Relationships between storage protein composition, protein content, growing season and flour quality of bread wheat

Sammendrag

The storage protein composition from the Glu-1, Glu-3 and Gli-1 loci encoding high and low molecular weight glutenin subunits (HMW-GS and LMW-GS) and gliadins, respectively, was determined on 30 wheat (T aestivum L) genotypes from three growing seasons. The gliadins and the LMW-GS were identified as gliadin/LMW-GS pairs. All samples were analysed by two one-dimensional electrophoretic techniques, and selected samples were also subjected to two-dimensional electrophoretic separation.

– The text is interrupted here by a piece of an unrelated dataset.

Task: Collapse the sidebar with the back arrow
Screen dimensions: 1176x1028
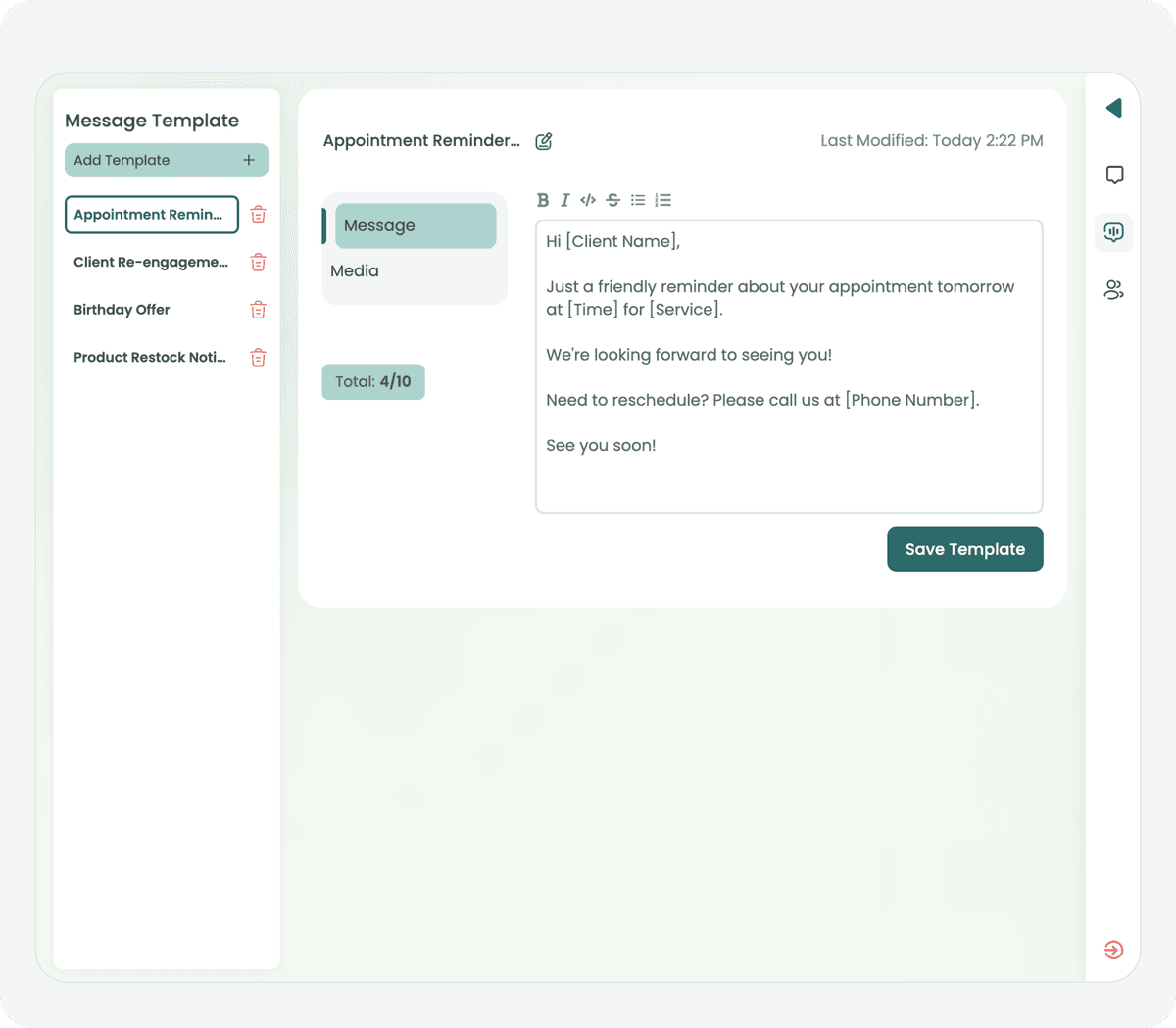Action: coord(1113,108)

Different statistical/data-analytical techniques were evaluated in the study of how the presence or absence of the protein alleles, the protein content and the growing seasons are related to flour quality. The year of growth had a large impact on mixograph peak time. When predicting mixograph peak time from the presence or absence of significant proteins and the year of growth, 70% of the variability in mixograph peak time could be explained, whereas only 49% of the variability could be explained when the year of growth was deleted from the model. Protein had no effect on mixograph peak time as expected, and the well-known positive effect of HMW-GS 5 + 10, and the negative effects of 2 + 12 and 6 + 8 was observed. Furthermore, some of the gliadin/LMW-GS combinations influenced mixograph peak time significantly. The gliadin/LMW-GS at the combined Gli-Al, Glu-A3 loci b;f was positively related to mixograph peak time, whereas f;f and a;a was negatively related. Although the LMW-GS component f of the alleles b;f and f;f alleles appear similar on one-dimensional gels, two-dimensional separation of selected samples may suggest that the f components in these alleles are different proteins. Cross-validated partial least squares regression combined with empirical uncertainty estimates (jack-knifing) of the parameters estimated in the model, gave similar results to ANOVA in identifying quality related protein alleles. The applicability of the multivariate approach in proteomics is, however, much wider. (C) 2004 Society of Chemical Industry.